Many years ago (say, 8 or so) industry pundits were predicting that the health insurance industry would consolidate to a handful of large players, an oligopoly if you will. 2004 has added a lot of credibility to that argument, with Anthem-Wellpoint, Coventry-First Health, and United Healthcare-Oxford three of the more significant. The rationale behind these mergers is classic business school stuff – it is a mature industry, with limited growth opportunities, thereby favoring those companies with market power, economies of scale, and lots of capital/ready access to capital to grow by acquisition.
Expect more of the same in 2005.
2. The return of the hospital
Hospital expenses are the single most powerful driver of overall health care inflation, and they are showing renewed power. Weak hospitals, marginal managers, and bad business concepts have been driven out by the brutal forces of competition and reimbursement, leaving leaner, smarter, more aggressive institutions hardened by years of bargaining with managed care companies.

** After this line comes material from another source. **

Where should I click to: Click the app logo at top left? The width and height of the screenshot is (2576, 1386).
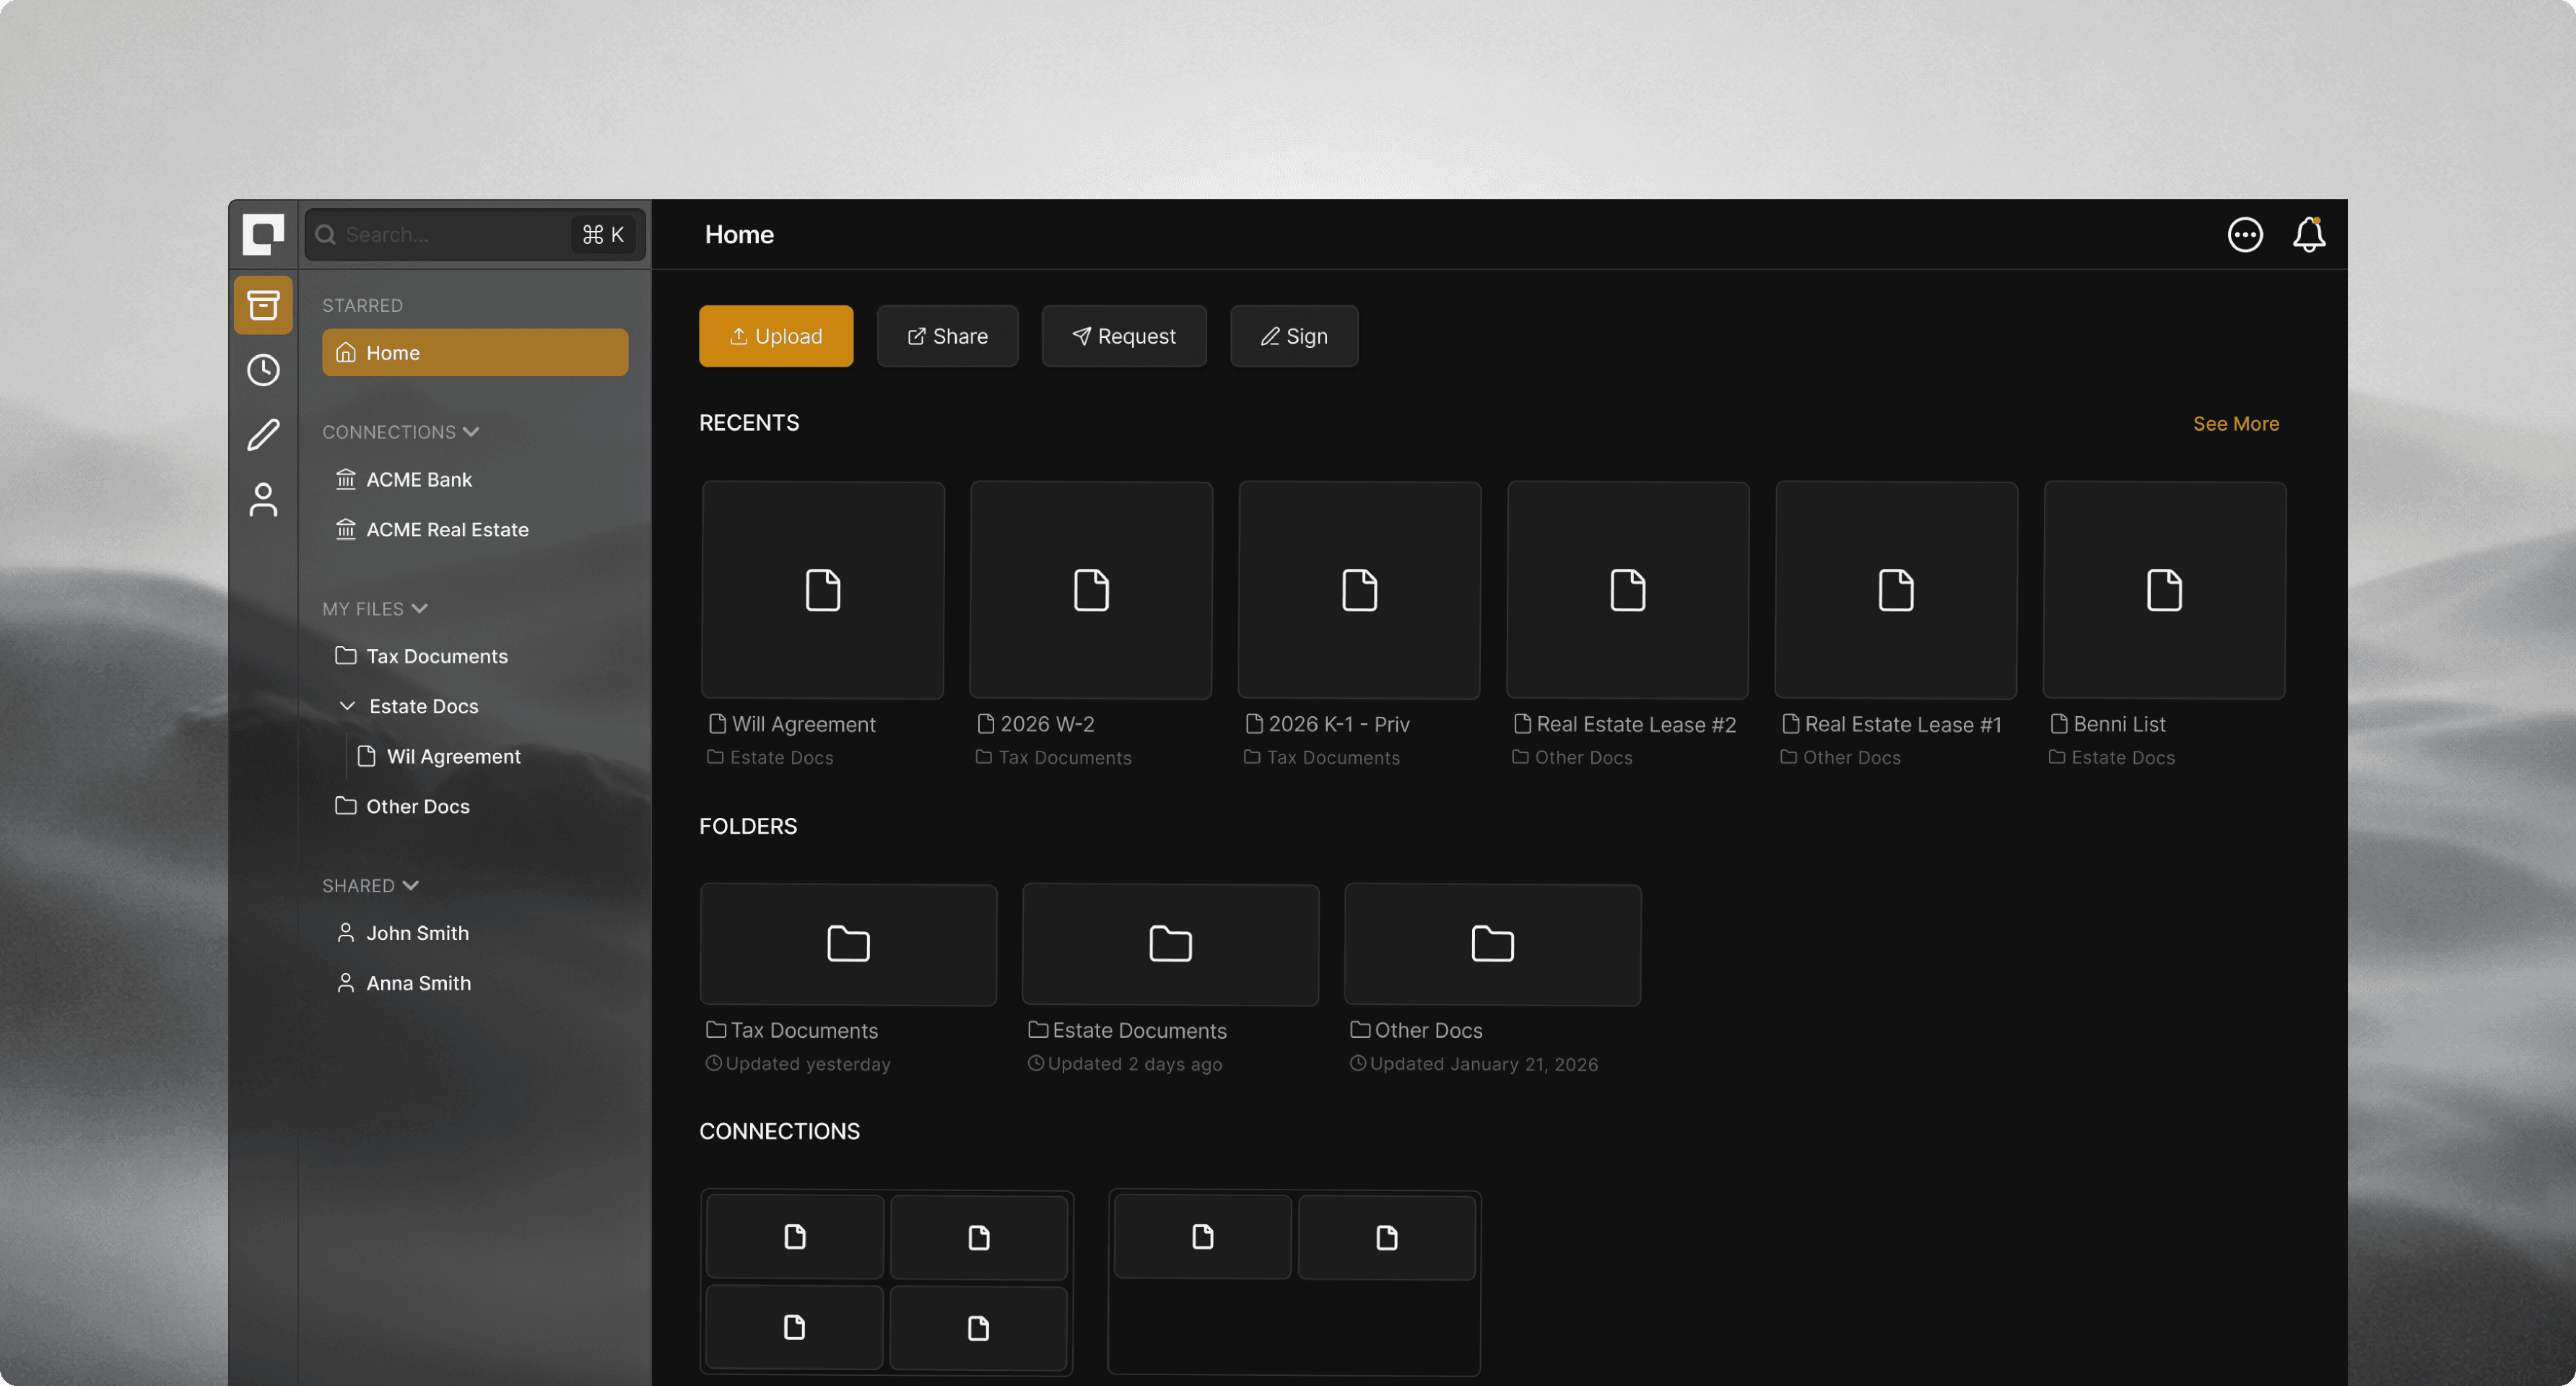(x=263, y=234)
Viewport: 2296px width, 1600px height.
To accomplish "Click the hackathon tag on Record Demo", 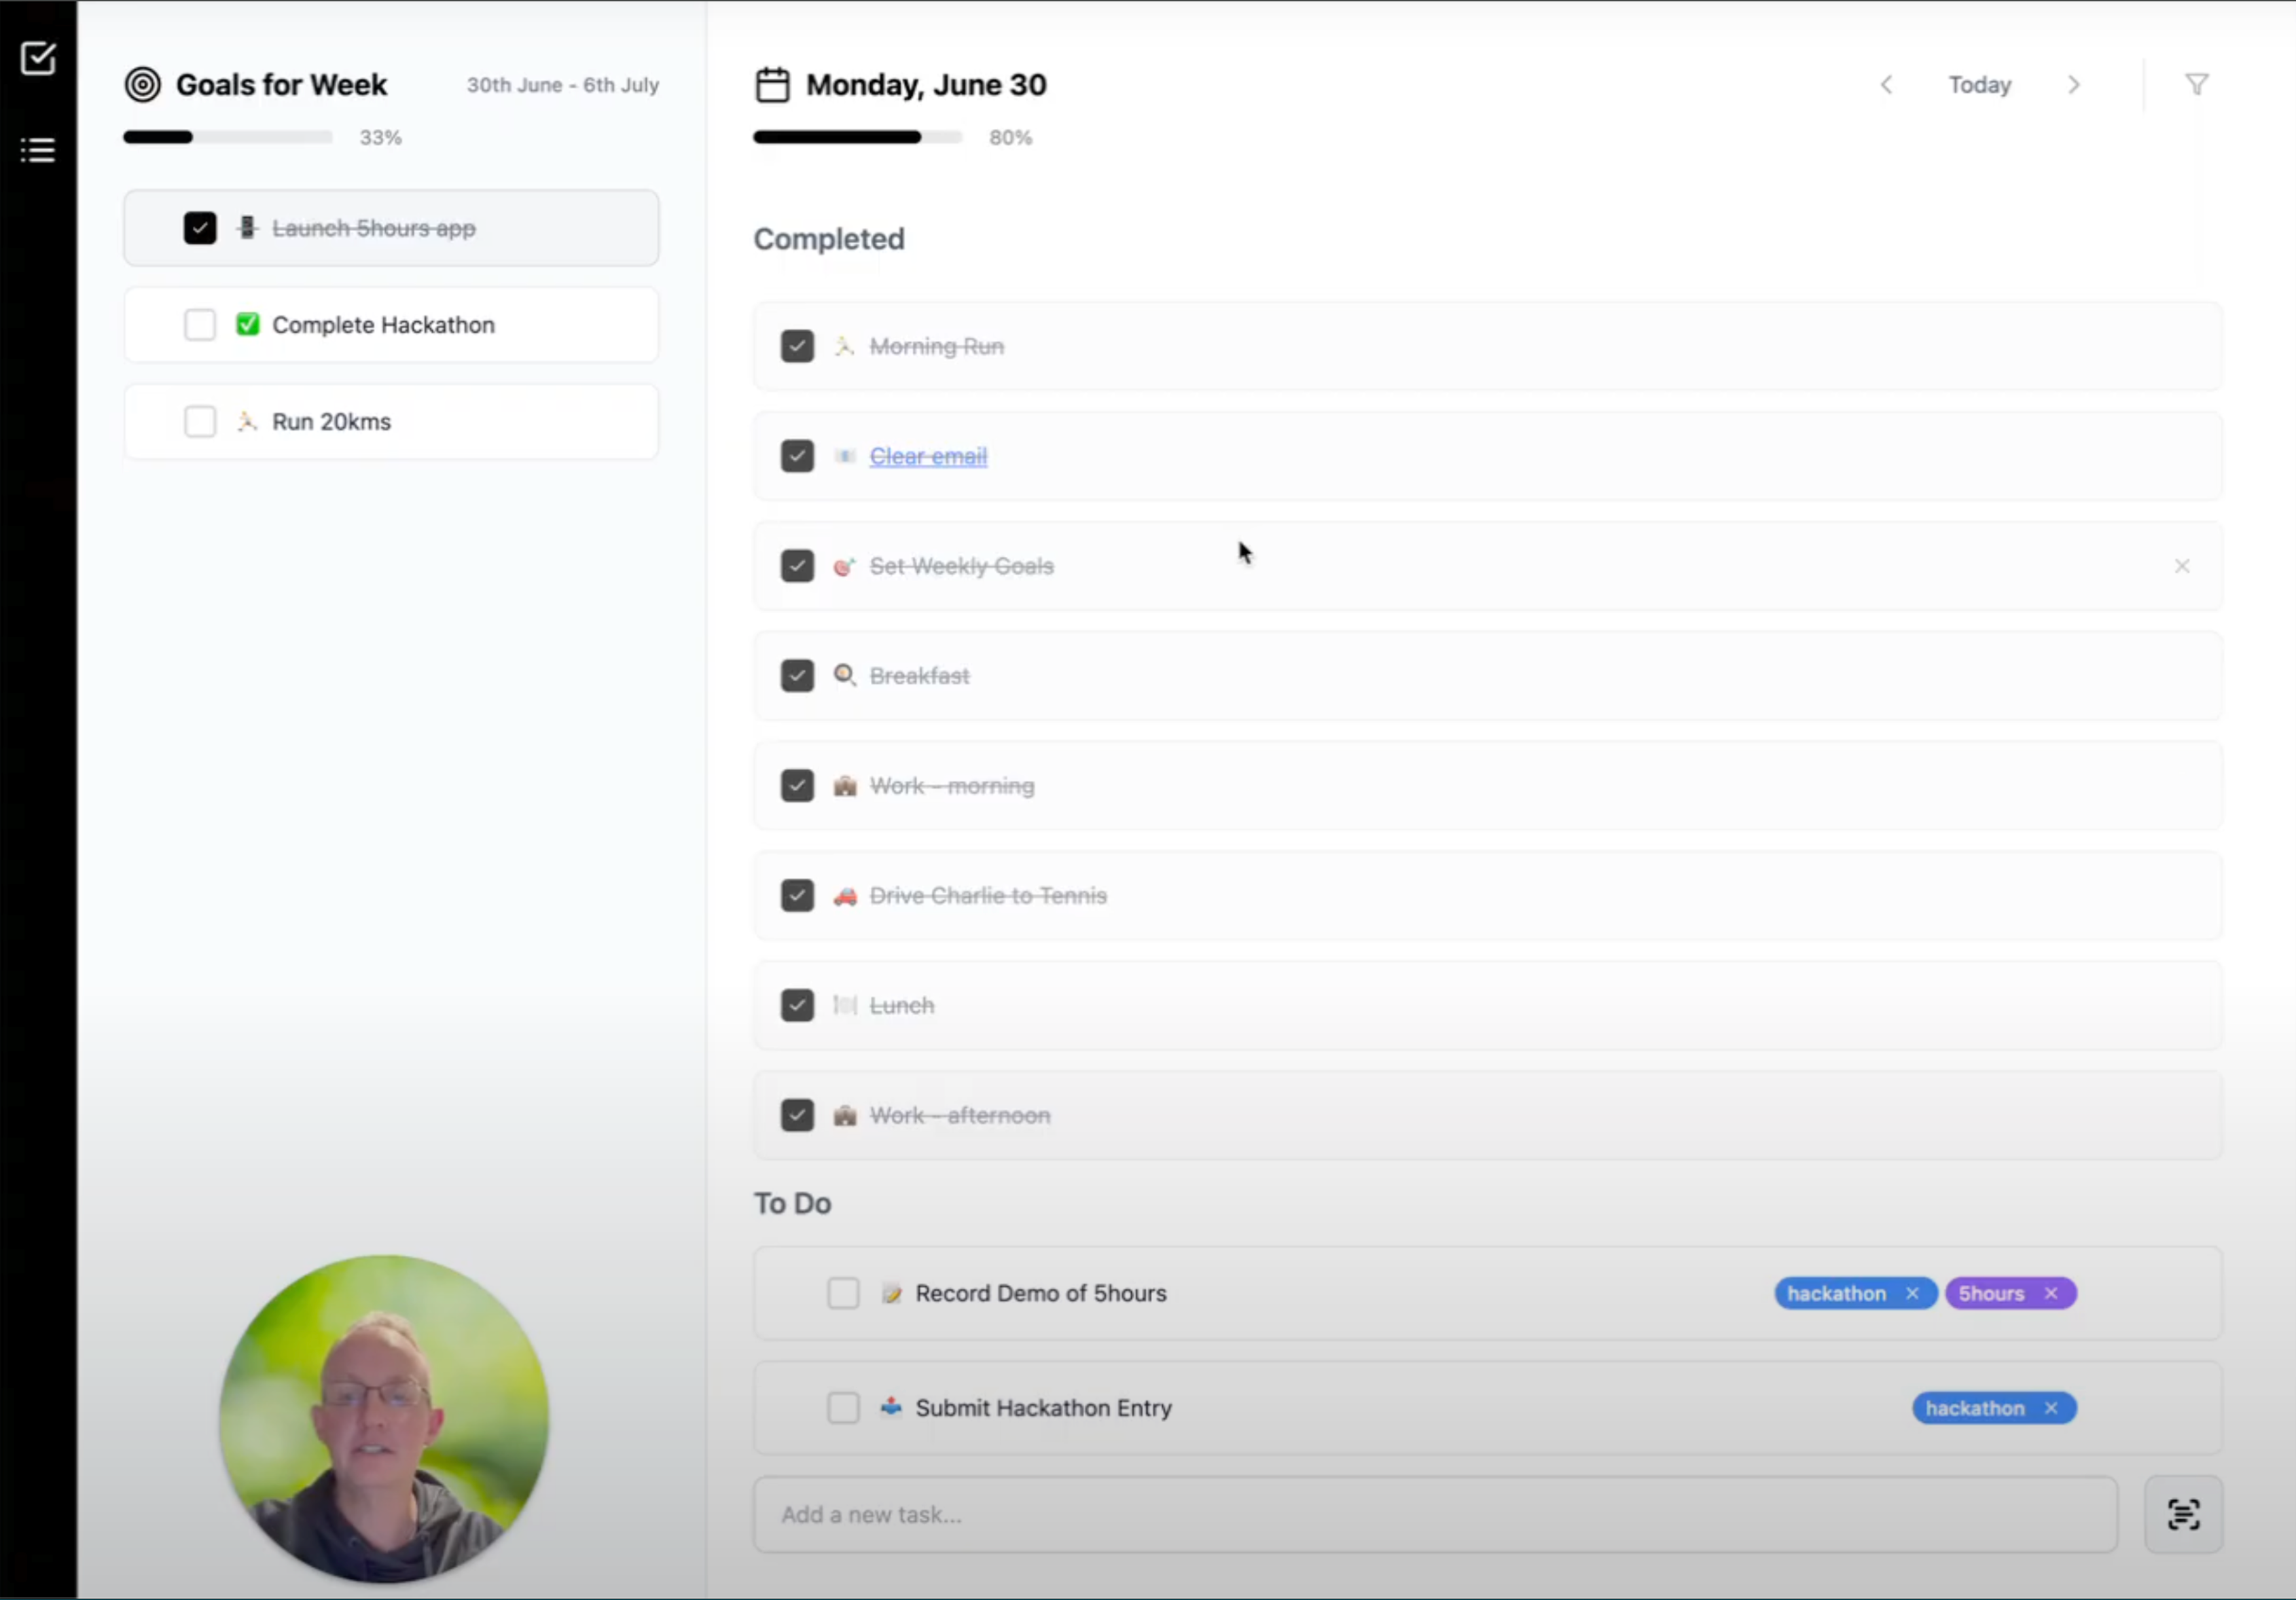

For now, hospitals hold the upper hand, and managed care firms are having a much tougher time at the negotiating table.
Expect this to remain the case throughout 2005.
3. Cuts in Medicaid and Medicare
Mr. Bush’s desire to reduce federal expenditures over the long term will result in significant changes in these behemoth programs. Health care costs are a huge portion of the federal budget, and present an attractive target to those focused on cutting deficits. Some of this is already apparent in the (latest) strident campaign to cut out “waste and abuse”.
There will very likely be tough cuts in hospital and physician reimbursement over the next two years, and perhaps a drastic overhaul of Medicaid in the form of block grants to states rather than the present “defined benefits” program model. When CMS shudders, the rest of the health care community quakes. These providers will look to recoup their lost revenue from somewhere…
Expect a very heated battle, with Bush et al eventually pushing through a drastic overhaul of these two “Great Society” programs.